At the end of line 8 though, there is yet again another turn, this one moving back to the distress of the first section, showing the way in which the positive qualities of death remain unpalatable to the persona.
Donne’s poetry explores salvation from death through love or God. While Edson does also investigate these concepts, the protagonist Vivian comes to realise the understated importance of compassion and humanity that comforts her in her last moments of life.
Example 1: The speaker in Donne’s poem ‘If poysonous mineralls’ feels comfortable enough in his relationship with God to question his fate and ask for forgiveness.
While the speaker initially begins by asking why poisonous minerals and plants are given mercy for their ‘sins’ (unlike himself), he changes his tone towards the conclusion of the poem.
“And my tears, make a heavenly Lethean flood,
And drown in it my sins’ black memory.”
— Donne in ‘If poysonous mineralls’
The above metaphor makes an allusion to Greek mythology in which the waters of the River Lethe induces forgetfulness to those who drink it. Essentially, the speaker is begging God to help him forgive and forget his sins.
Example 2: Professor Vivian Bearing stops relying on wordplay and wit to ignore her fear of death, and accepts that she yearns for emotional support.

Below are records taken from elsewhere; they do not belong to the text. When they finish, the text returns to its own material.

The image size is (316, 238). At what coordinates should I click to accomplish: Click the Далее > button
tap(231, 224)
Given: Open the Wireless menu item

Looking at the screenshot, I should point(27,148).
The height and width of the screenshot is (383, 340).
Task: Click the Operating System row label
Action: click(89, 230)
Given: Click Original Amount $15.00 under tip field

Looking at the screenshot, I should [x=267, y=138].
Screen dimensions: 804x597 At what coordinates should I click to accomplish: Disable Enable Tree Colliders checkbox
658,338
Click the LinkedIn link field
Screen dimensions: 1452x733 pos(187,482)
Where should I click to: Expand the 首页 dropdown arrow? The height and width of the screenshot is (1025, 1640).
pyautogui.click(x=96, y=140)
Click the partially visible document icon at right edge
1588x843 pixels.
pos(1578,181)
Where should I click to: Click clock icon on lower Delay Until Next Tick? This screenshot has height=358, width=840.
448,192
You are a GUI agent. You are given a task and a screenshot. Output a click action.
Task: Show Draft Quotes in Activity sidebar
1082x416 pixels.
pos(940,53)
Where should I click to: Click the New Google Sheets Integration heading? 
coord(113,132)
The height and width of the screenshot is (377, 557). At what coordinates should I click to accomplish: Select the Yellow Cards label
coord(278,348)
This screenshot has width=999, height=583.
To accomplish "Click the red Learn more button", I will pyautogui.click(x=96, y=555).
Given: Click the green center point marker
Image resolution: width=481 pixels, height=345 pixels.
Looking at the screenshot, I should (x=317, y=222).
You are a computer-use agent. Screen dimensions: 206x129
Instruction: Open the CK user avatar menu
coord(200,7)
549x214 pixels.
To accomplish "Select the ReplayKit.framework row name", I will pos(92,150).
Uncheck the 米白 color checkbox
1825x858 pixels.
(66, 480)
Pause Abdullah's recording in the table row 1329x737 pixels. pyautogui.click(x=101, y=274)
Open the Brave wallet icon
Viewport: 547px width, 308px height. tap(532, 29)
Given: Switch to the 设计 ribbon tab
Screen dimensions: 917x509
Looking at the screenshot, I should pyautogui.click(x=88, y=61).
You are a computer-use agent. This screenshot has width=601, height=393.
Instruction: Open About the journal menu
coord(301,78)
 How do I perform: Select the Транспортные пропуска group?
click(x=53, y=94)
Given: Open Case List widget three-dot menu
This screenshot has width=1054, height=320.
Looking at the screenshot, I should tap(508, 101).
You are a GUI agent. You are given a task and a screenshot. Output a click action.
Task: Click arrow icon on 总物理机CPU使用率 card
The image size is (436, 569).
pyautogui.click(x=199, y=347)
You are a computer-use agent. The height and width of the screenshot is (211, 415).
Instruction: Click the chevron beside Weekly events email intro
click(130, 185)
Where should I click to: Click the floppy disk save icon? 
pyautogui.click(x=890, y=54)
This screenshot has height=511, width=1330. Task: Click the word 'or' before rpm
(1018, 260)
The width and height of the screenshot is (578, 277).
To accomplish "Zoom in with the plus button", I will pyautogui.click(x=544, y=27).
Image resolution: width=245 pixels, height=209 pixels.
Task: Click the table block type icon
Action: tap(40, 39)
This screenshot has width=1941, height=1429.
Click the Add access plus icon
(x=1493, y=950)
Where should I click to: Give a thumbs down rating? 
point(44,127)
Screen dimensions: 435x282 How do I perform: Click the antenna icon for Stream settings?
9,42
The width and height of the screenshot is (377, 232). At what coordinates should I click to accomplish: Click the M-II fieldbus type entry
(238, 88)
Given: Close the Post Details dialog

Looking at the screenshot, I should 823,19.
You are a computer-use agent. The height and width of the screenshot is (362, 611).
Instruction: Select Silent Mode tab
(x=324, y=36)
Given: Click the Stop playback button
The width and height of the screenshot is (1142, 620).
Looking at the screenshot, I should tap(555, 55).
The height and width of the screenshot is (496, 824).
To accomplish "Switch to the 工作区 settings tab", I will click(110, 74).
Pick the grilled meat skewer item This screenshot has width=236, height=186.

From the outset of the play, Vivian explicitly expresses her respect for those who relentlessly pursue knowledge for the sake of knowledge and merely dismisses emotions like fear and compassion as childlike and unnecessary hindrances.
However, in hours before her looming death, she finally musters the courage to admit that she is scared. Realising that she appreciates Nurse Susie’s simple kindness over Doctor Jason’s blind pursuit of knowledge in her greatest moments of vulnerability, she finally “dare[s]” to say:
“Now is a time for simplicity. …for, dare I say it, kindness.”
— Vivian Bearing in W;t
Ironically, Vivian learns to enjoy child-like things like sharing a popsicle with Susie, being read a children’s book (Dr Ashton reads her The Runaway Bunny after Vivian notably refuses to listen to Donne’s poetry) and laughing with Susie about the word “soporific”. Vivian finds salvation in all the simple and unpretentious things that make us human.